*** Block opens ***

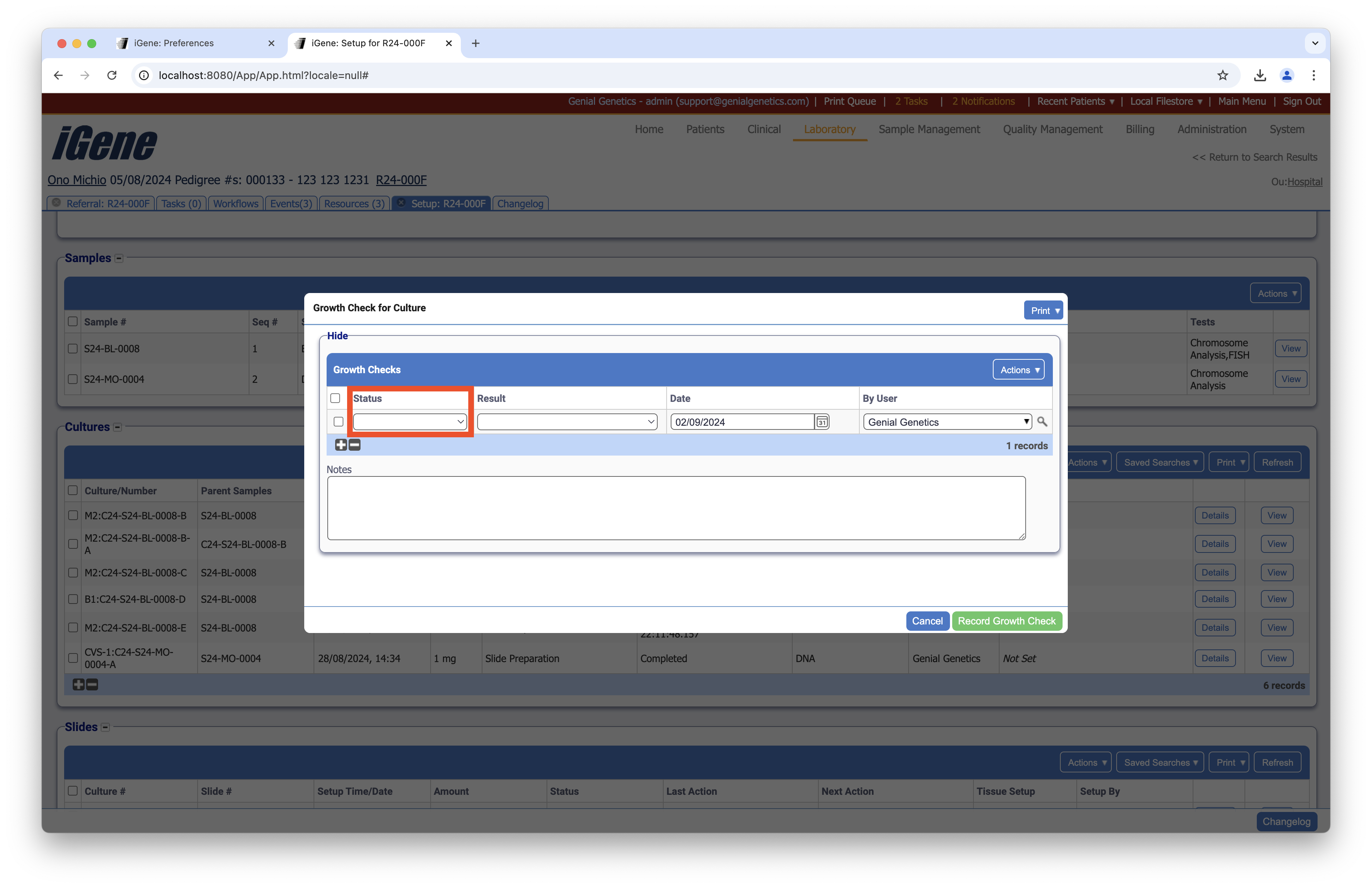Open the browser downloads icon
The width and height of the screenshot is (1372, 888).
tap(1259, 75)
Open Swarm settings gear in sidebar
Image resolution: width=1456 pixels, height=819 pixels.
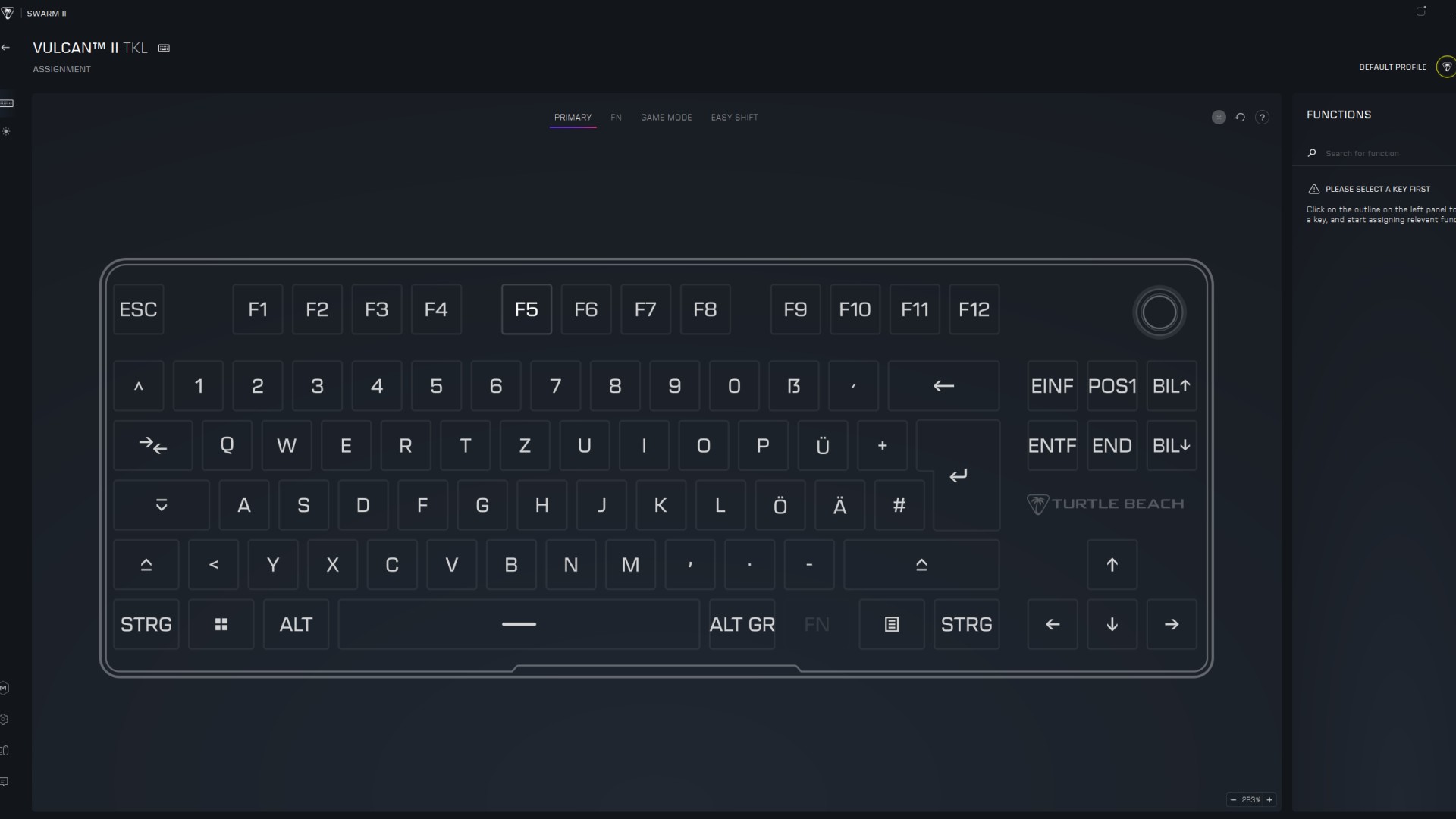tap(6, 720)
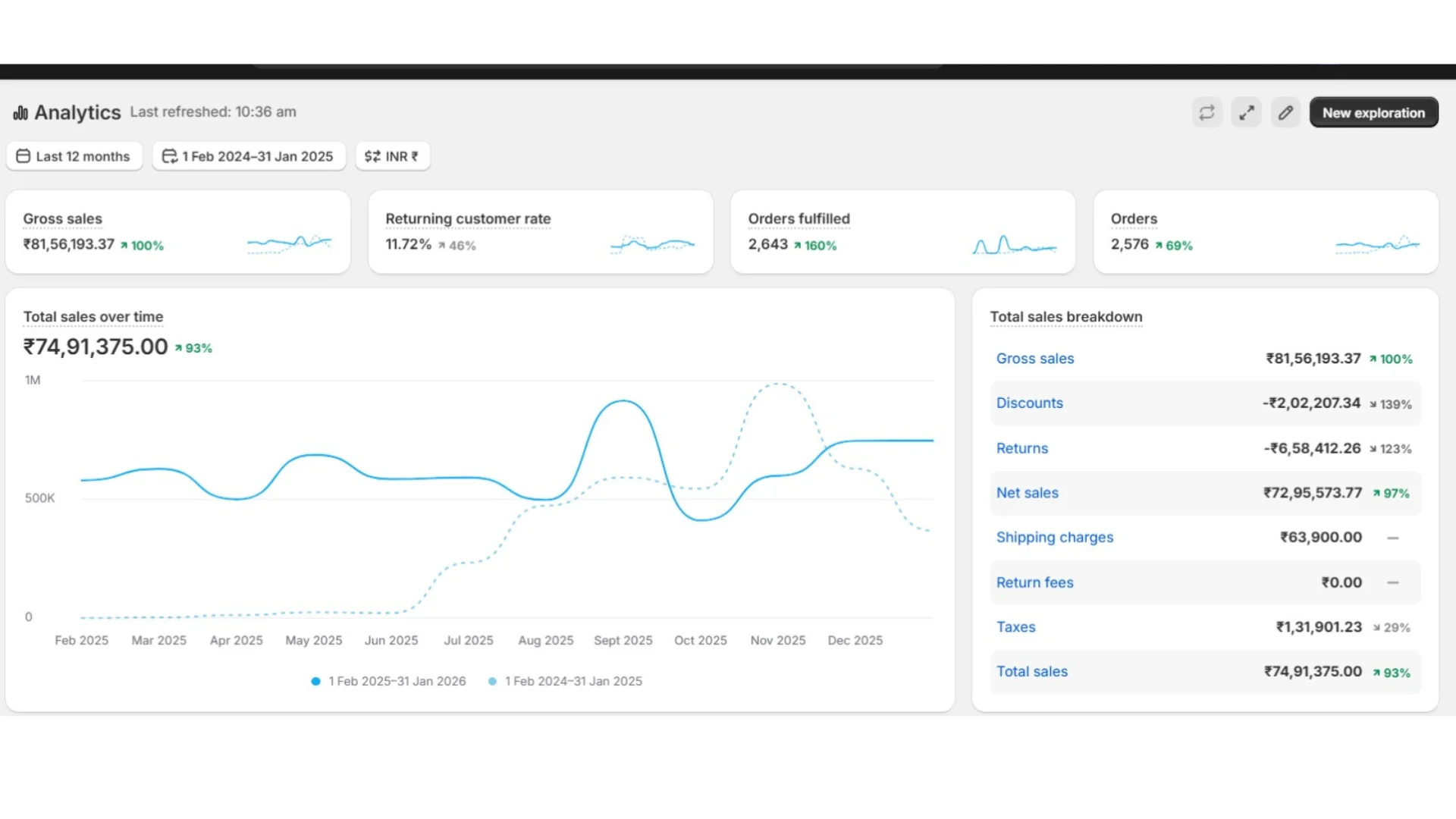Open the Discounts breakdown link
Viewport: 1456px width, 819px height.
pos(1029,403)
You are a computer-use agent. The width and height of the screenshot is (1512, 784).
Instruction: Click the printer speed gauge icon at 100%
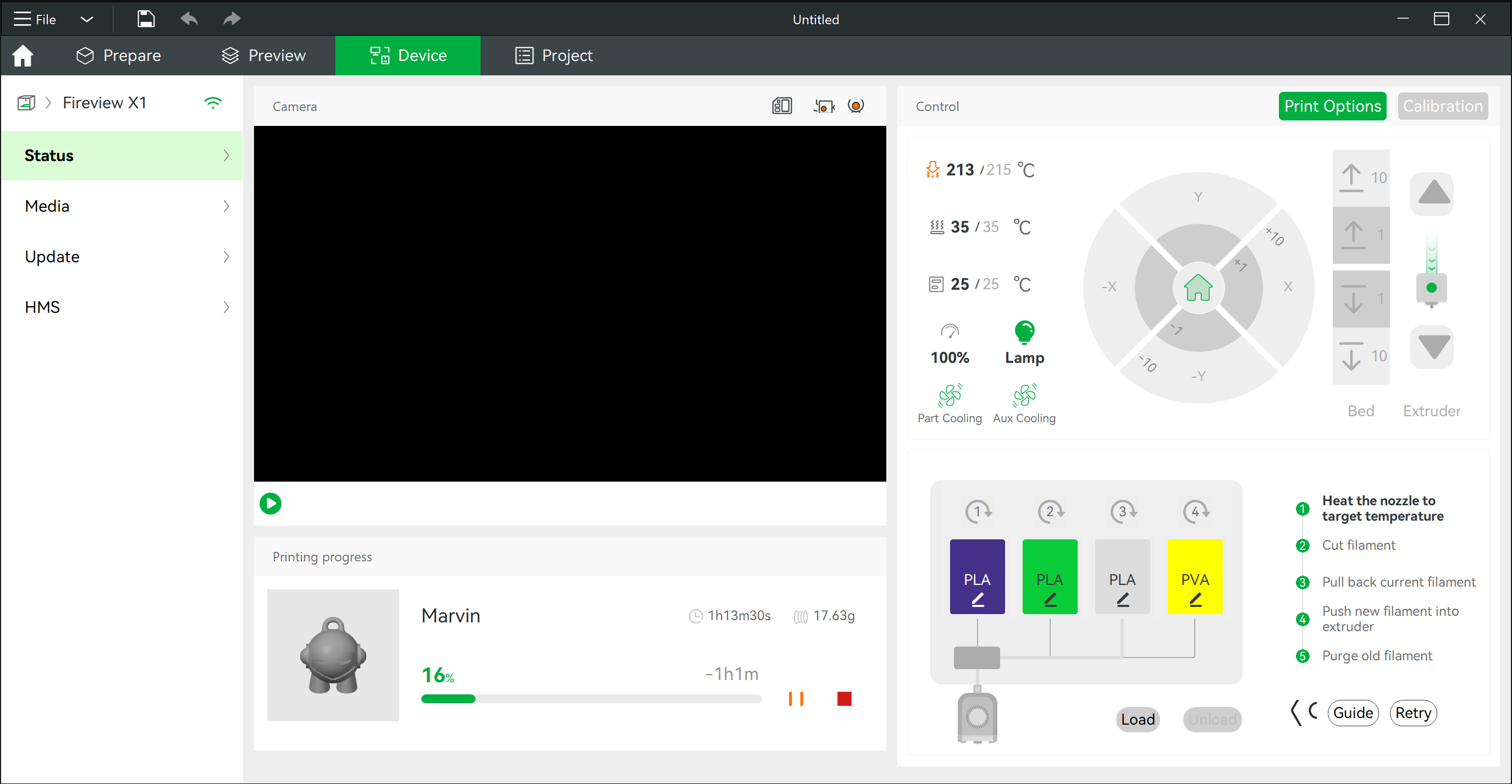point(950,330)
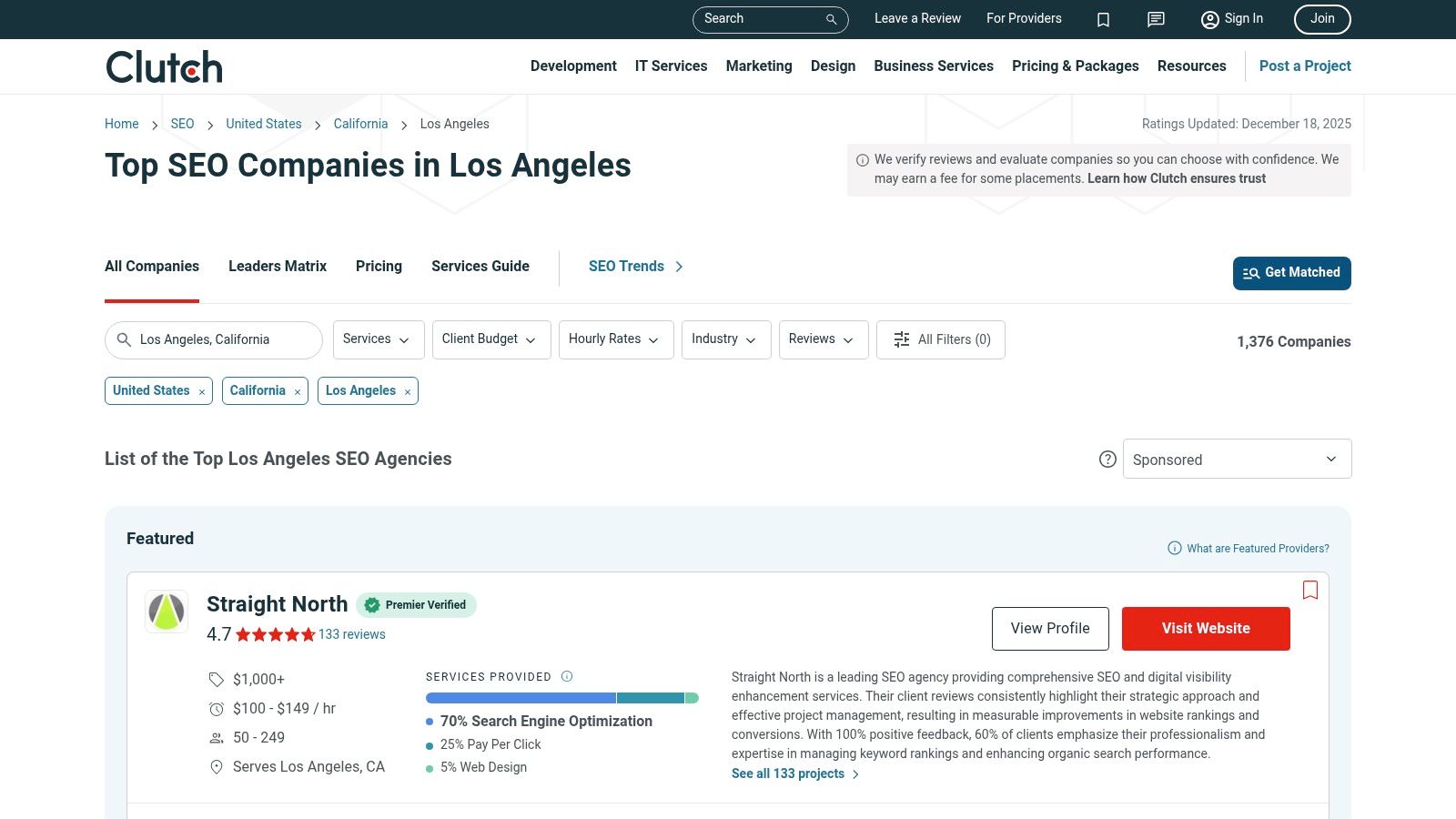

*** Block closes ***

WHAT TO WORK ON =
Leave every picture out and write out exactly the lines from the line with "Open Swarm settings gear in sidebar" through the last line of the material.

PROBLEM SOLUTION =
Open Swarm settings gear in sidebar
Image resolution: width=1456 pixels, height=819 pixels.
tap(6, 720)
Open the Discounts breakdown link
Viewport: 1456px width, 819px height.
pos(1029,403)
You are a computer-use agent. The width and height of the screenshot is (1512, 784).
Instruction: Click the printer speed gauge icon at 100%
point(950,330)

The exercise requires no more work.